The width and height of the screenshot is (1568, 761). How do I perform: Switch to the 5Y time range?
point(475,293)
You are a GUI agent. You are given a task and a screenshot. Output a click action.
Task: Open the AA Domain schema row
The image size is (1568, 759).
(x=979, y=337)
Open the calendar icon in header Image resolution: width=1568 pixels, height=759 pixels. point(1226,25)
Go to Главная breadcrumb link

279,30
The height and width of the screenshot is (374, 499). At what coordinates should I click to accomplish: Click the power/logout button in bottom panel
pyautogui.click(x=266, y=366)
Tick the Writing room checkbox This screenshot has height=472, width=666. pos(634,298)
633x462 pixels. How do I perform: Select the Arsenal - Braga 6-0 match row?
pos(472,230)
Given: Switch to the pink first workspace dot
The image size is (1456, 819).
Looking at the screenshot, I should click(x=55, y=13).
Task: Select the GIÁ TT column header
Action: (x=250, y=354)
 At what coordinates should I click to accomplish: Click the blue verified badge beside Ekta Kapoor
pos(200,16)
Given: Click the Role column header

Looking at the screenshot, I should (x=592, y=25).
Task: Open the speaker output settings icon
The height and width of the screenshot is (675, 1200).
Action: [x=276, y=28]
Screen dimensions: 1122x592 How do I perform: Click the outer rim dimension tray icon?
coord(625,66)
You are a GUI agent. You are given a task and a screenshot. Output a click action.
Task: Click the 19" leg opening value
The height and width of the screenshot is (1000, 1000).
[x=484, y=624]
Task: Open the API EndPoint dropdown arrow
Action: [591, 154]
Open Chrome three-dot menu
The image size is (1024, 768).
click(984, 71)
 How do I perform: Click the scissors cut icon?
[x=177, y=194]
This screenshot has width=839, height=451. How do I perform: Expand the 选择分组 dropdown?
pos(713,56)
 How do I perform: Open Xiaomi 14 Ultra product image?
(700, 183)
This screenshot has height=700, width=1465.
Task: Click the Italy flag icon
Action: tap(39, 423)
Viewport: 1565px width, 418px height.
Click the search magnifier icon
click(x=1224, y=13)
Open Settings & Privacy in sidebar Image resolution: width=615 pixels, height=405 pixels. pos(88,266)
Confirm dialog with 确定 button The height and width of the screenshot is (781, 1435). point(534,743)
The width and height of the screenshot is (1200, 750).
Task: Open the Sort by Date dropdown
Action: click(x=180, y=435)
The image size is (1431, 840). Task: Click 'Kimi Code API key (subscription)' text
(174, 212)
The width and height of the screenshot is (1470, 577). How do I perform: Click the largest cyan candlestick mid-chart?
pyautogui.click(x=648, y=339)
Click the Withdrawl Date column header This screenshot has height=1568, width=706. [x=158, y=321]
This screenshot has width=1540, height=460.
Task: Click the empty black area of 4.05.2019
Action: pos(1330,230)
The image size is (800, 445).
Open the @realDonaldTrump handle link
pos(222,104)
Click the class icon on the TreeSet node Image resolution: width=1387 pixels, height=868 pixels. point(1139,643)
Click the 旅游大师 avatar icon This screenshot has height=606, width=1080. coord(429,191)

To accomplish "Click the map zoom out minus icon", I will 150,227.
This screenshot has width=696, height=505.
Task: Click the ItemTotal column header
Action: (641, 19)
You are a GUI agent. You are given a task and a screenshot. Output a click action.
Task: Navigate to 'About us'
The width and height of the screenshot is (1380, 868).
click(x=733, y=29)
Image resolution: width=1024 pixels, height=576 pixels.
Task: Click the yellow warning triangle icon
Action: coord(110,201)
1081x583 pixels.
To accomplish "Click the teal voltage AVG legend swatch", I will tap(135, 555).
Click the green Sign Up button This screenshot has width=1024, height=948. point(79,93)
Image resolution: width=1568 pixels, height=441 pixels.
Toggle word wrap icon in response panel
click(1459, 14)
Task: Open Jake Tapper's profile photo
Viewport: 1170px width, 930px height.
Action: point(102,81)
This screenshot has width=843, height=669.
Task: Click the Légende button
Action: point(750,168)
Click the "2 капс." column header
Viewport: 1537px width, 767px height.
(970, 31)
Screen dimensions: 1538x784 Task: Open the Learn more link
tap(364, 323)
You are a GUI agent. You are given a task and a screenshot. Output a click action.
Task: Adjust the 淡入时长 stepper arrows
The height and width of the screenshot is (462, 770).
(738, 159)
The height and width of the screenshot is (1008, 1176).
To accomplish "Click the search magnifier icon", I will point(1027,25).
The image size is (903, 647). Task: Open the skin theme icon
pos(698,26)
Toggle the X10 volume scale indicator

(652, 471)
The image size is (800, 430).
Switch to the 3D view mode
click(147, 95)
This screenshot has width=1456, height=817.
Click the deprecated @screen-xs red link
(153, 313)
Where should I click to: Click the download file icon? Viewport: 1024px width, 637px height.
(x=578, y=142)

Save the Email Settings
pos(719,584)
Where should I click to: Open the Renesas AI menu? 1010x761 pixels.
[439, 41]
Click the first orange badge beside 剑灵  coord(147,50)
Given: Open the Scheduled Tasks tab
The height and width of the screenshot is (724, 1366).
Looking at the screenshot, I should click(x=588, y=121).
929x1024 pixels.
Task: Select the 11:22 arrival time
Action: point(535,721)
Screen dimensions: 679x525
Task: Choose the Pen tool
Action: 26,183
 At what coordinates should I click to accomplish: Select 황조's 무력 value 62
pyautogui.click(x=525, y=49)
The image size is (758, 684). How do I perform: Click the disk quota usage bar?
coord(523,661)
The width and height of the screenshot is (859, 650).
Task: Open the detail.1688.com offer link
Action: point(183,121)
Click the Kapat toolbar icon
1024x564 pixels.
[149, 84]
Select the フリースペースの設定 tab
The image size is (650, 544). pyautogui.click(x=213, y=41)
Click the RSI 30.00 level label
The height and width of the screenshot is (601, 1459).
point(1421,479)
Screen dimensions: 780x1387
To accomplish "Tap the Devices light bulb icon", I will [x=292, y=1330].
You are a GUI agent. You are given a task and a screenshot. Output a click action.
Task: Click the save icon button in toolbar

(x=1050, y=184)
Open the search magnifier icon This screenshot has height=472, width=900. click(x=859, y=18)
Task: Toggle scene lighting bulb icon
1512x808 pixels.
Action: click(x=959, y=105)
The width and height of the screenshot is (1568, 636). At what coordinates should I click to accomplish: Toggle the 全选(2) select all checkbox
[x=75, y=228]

● Requirement: Output every record above, exactly as written.

● Answer to the problem:
The width and height of the screenshot is (1568, 761). How do I perform: Switch to the 5Y time range?
point(475,293)
You are a GUI agent. You are given a task and a screenshot. Output a click action.
Task: Open the AA Domain schema row
The image size is (1568, 759).
(x=979, y=337)
Open the calendar icon in header Image resolution: width=1568 pixels, height=759 pixels. point(1226,25)
Go to Главная breadcrumb link

279,30
The height and width of the screenshot is (374, 499). At what coordinates should I click to accomplish: Click the power/logout button in bottom panel
pyautogui.click(x=266, y=366)
Tick the Writing room checkbox This screenshot has height=472, width=666. pos(634,298)
633x462 pixels. How do I perform: Select the Arsenal - Braga 6-0 match row?
pos(472,230)
Given: Switch to the pink first workspace dot
The image size is (1456, 819).
Looking at the screenshot, I should click(x=55, y=13).
Task: Select the GIÁ TT column header
Action: (x=250, y=354)
 At what coordinates should I click to accomplish: Click the blue verified badge beside Ekta Kapoor
pos(200,16)
Given: Click the Role column header

Looking at the screenshot, I should (x=592, y=25).
Task: Open the speaker output settings icon
The height and width of the screenshot is (675, 1200).
Action: [x=276, y=28]
Screen dimensions: 1122x592 How do I perform: Click the outer rim dimension tray icon?
coord(625,66)
You are a GUI agent. You are given a task and a screenshot. Output a click action.
Task: Click the 19" leg opening value
The height and width of the screenshot is (1000, 1000).
[x=484, y=624]
Task: Open the API EndPoint dropdown arrow
Action: [591, 154]
Open Chrome three-dot menu
The image size is (1024, 768).
click(984, 71)
 How do I perform: Click the scissors cut icon?
[x=177, y=194]
This screenshot has width=839, height=451. How do I perform: Expand the 选择分组 dropdown?
pos(713,56)
 How do I perform: Open Xiaomi 14 Ultra product image?
(700, 183)
This screenshot has height=700, width=1465.
Task: Click the Italy flag icon
Action: tap(39, 423)
Viewport: 1565px width, 418px height.
Click the search magnifier icon
click(x=1224, y=13)
Open Settings & Privacy in sidebar Image resolution: width=615 pixels, height=405 pixels. pos(88,266)
Confirm dialog with 确定 button The height and width of the screenshot is (781, 1435). point(534,743)
The width and height of the screenshot is (1200, 750).
Task: Open the Sort by Date dropdown
Action: click(x=180, y=435)
The image size is (1431, 840). Task: Click 'Kimi Code API key (subscription)' text
(174, 212)
The width and height of the screenshot is (1470, 577). How do I perform: Click the largest cyan candlestick mid-chart?
pyautogui.click(x=648, y=339)
Click the Withdrawl Date column header This screenshot has height=1568, width=706. [x=158, y=321]
This screenshot has width=1540, height=460.
Task: Click the empty black area of 4.05.2019
Action: pos(1330,230)
The image size is (800, 445).
Open the @realDonaldTrump handle link
pos(222,104)
Click the class icon on the TreeSet node Image resolution: width=1387 pixels, height=868 pixels. point(1139,643)
Click the 旅游大师 avatar icon This screenshot has height=606, width=1080. coord(429,191)

To accomplish "Click the map zoom out minus icon", I will 150,227.
This screenshot has width=696, height=505.
Task: Click the ItemTotal column header
Action: (641, 19)
You are a GUI agent. You are given a task and a screenshot. Output a click action.
Task: Navigate to 'About us'
The width and height of the screenshot is (1380, 868).
click(x=733, y=29)
Image resolution: width=1024 pixels, height=576 pixels.
Task: Click the yellow warning triangle icon
Action: coord(110,201)
1081x583 pixels.
To accomplish "Click the teal voltage AVG legend swatch", I will tap(135, 555).
Click the green Sign Up button This screenshot has width=1024, height=948. point(79,93)
Image resolution: width=1568 pixels, height=441 pixels.
Toggle word wrap icon in response panel
click(1459, 14)
Task: Open Jake Tapper's profile photo
Viewport: 1170px width, 930px height.
Action: point(102,81)
This screenshot has width=843, height=669.
Task: Click the Légende button
Action: point(750,168)
Click the "2 капс." column header
Viewport: 1537px width, 767px height.
(970, 31)
Screen dimensions: 1538x784 Task: Open the Learn more link
tap(364, 323)
You are a GUI agent. You are given a task and a screenshot. Output a click action.
Task: Adjust the 淡入时长 stepper arrows
The height and width of the screenshot is (462, 770).
(738, 159)
The height and width of the screenshot is (1008, 1176).
To accomplish "Click the search magnifier icon", I will point(1027,25).
The image size is (903, 647). Task: Open the skin theme icon
pos(698,26)
Toggle the X10 volume scale indicator

(652, 471)
The image size is (800, 430).
Switch to the 3D view mode
click(147, 95)
This screenshot has width=1456, height=817.
Click the deprecated @screen-xs red link
(153, 313)
Where should I click to: Click the download file icon? Viewport: 1024px width, 637px height.
(x=578, y=142)

Save the Email Settings
pos(719,584)
Where should I click to: Open the Renesas AI menu? 1010x761 pixels.
[439, 41]
Click the first orange badge beside 剑灵  coord(147,50)
Given: Open the Scheduled Tasks tab
The height and width of the screenshot is (724, 1366).
Looking at the screenshot, I should click(x=588, y=121).
929x1024 pixels.
Task: Select the 11:22 arrival time
Action: point(535,721)
Screen dimensions: 679x525
Task: Choose the Pen tool
Action: 26,183
 At what coordinates should I click to accomplish: Select 황조's 무력 value 62
pyautogui.click(x=525, y=49)
The image size is (758, 684). How do I perform: Click the disk quota usage bar?
coord(523,661)
The width and height of the screenshot is (859, 650).
Task: Open the detail.1688.com offer link
Action: point(183,121)
Click the Kapat toolbar icon
1024x564 pixels.
[149, 84]
Select the フリースペースの設定 tab
The image size is (650, 544). pyautogui.click(x=213, y=41)
Click the RSI 30.00 level label
The height and width of the screenshot is (601, 1459).
point(1421,479)
Screen dimensions: 780x1387
To accomplish "Tap the Devices light bulb icon", I will [x=292, y=1330].
You are a GUI agent. You are given a task and a screenshot. Output a click action.
Task: Click the save icon button in toolbar

(x=1050, y=184)
Open the search magnifier icon This screenshot has height=472, width=900. click(x=859, y=18)
Task: Toggle scene lighting bulb icon
1512x808 pixels.
Action: click(x=959, y=105)
The width and height of the screenshot is (1568, 636). At what coordinates should I click to accomplish: Toggle the 全选(2) select all checkbox
[x=75, y=228]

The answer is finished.